How does a database engine work?

The database engine is the core component of a database system. It is responsible for managing data storage, query processing, and transaction management. The engine uses a variety of algorithms and data structures to efficiently store and retrieve data. It also ensures that all transactions are processed in a consistent and reliable manner, even in the event of system failures.

What is the role of a query optimizer in a database system?
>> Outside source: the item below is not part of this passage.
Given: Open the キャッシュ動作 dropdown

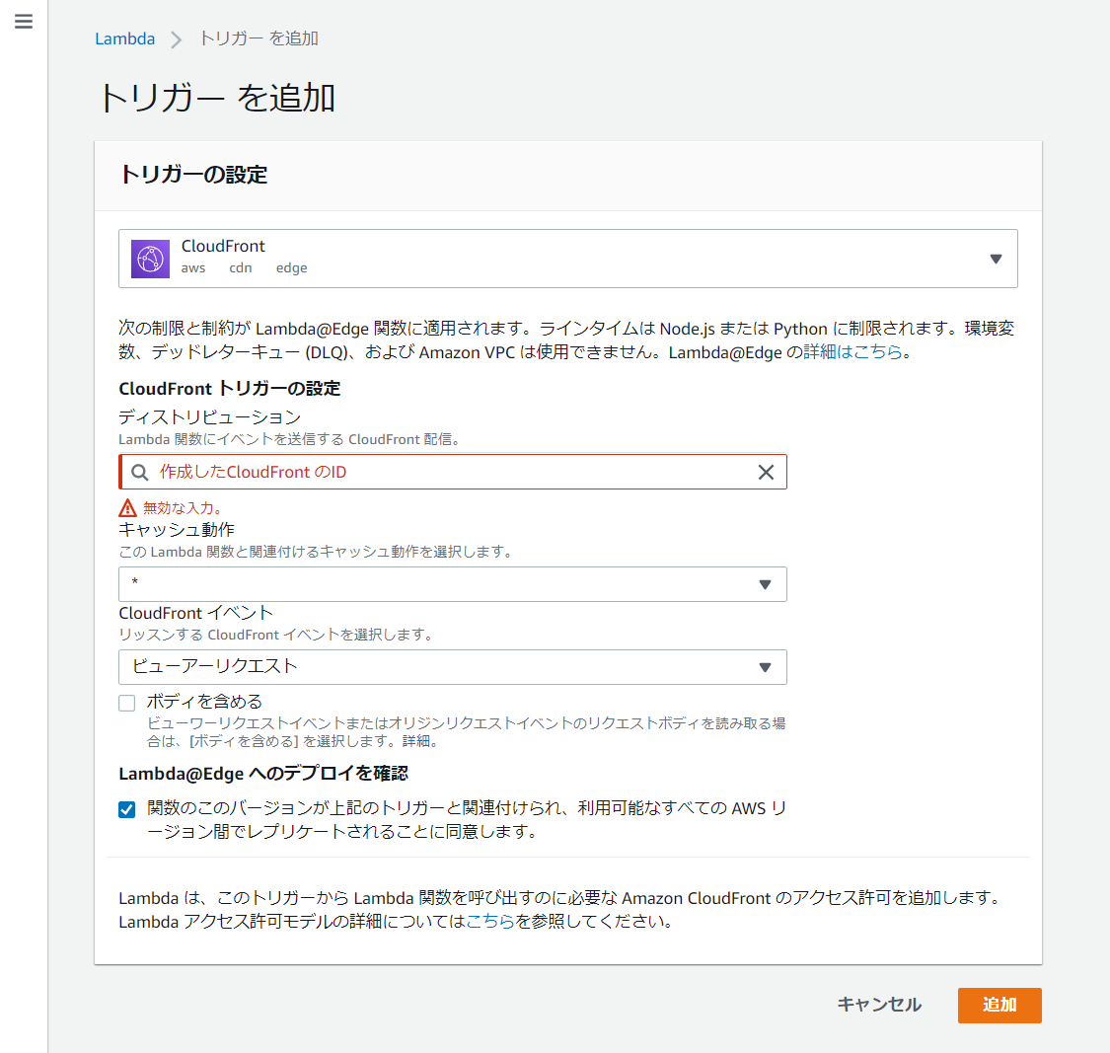Looking at the screenshot, I should pyautogui.click(x=765, y=584).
The query optimizer is a crucial component of a database system. It is responsible for determining the most efficient way to execute a given query. The optimizer considers various factors such as the size of the data, the structure of the database, and the available system resources. It then generates a query execution plan, which is a sequence of operations that will be performed to retrieve the requested data.

How does a database maintain consistency and integrity?

Databases maintain consistency and integrity through a process known as transaction management. A transaction is a sequence of operations that are performed as a single unit of work. The database ensures that all transactions are atomic, consistent, isolated, and durable (ACID). This means that each transaction is completed in its entirety or not at all, the database remains in a consistent state before and after each transaction, each transaction is isolated from others, and the results of a transaction are permanent.

What are the different types of database systems?

There are several types of database systems, each designed to meet specific needs. Relational databases use tables to store data and are ideal for structured data. NoSQL databases are designed for unstructured data and can handle large volumes of data. Distributed databases are spread across multiple physical locations and are used for large-scale applications. In-memory databases store data in memory for fast access, while graph databases are used for data with complex relationships.

How does a distributed database system work?

A distributed database system is a database that is spread across multiple physical locations. The data is partitioned across different nodes, each of which can process queries independently. This allows for high availability and scalability, as the system can continue to function even if one node fails. The system also uses replication to ensure data consistency across all nodes.

What is the difference between a database and a database management system (DBMS)?

A database is a collection of related data, while a database management system (DBMS) is the software that manages and interacts with the database. The DBMS provides a way for users to create, retrieve, update, and manage data in the database. It also ensures data integrity, security, and consistency.

What are the key features of a good database system?

A good database system should be reliable, scalable, and efficient. It should provide a high level of data integrity and security. The system should also be able to handle large volumes of data and support complex queries. Additionally, it should have a user-friendly interface and provide tools for data analysis and reporting.

How does a database handle concurrent transactions?

Databases handle concurrent transactions through a process known as concurrency control. This ensures that multiple transactions can be executed simultaneously without interfering with each other. The database uses locking and other mechanisms to prevent conflicts and ensure data consistency.

What is the role of indexing in a database system?

Indexing is a technique used in databases to speed up data retrieval. An index is a data structure that allows the database engine to find data without having to scan every row in a table. By creating an index on a column, the database can quickly locate the data for a given value. This significantly improves the performance of queries that involve that column.